Guerra comercial. Estados Unidos e China voltam à mesa das negociações

A China e os Estados Unidos retomam as negociações para um acordo que tem como objetivo pôr fim às disputas que ameaçam a economia mundial.

Esta terça-feira, Estados Unidos e China voltam às negociações para um acordo que ponha fim a disputas comerciais que duram há um ano, enquanto acusações mútuas sinalizam persistentes tensões entre Pequim e Washington.

Este é o primeiro frente-a-frente entre o representante do Comércio e o secretário do Tesouro dos EUA, Robert Lighthizer e Steven Mnuchin, respetivamente, com o vice-primeiro-ministro chinês, Liu He, desde que os presidentes Donald Trump e Xi Jinping acordaram um segundo período de tréguas, no mês passado.

Desde então, declarações dos ambos lados terão abalado as esperanças de um acordo para breve que ponha fim às disputas que ameaçam a economia mundial.

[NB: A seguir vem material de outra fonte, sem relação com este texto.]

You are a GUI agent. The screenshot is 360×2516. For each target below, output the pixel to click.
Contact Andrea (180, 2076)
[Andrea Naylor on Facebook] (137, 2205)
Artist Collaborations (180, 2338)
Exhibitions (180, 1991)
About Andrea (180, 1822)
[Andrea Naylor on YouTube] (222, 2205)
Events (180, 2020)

Na semana passada, Trump alertou que pode não haver acordo antes das próximas eleições presidenciais, marcadas para novembro de 2020. No fim de semana, o líder norte-americano atacou o estatuto da China como país em desenvolvimento na Organização Mundial do Comércio, afirmando que Pequim “aldraba o sistema às custas dos EUA”.

O ministério chinês dos Negócios Estrangeiros disse, entretanto, que as críticas de Trump “expuseram ainda mais a sua arrogância desonesta e egoísmo”. Citado pela imprensa norte-americana, Jake Parker, responsável em Pequim pelo Conselho Empresarial EUA-China considerou que as expectativas de um avanço nas negociações são “modestas”. “Esperamos que os dois lados adotem uma abordagem pragmática e realista”, afirmou.

Em Washington passou a haver um consenso para uma política mais confrontacional em relação a Pequim, que é agora oficialmente classificado como “rival estratégico”.

“Este é um jogo que testa quem é o mais forte e quem pode durar mais tempo – eu espero que sejamos nós”, disse na segunda-feira Chuck Schumer, senador democrata do estado de Nova Iorque. Schumer acrescentou que Trump não deveria “desistir de restringir a Huawei em troca de nada menos do que compromissos concretos sobre acesso ao mercado, usurpação de propriedade intelectual e transferência forçada de tecnologia”.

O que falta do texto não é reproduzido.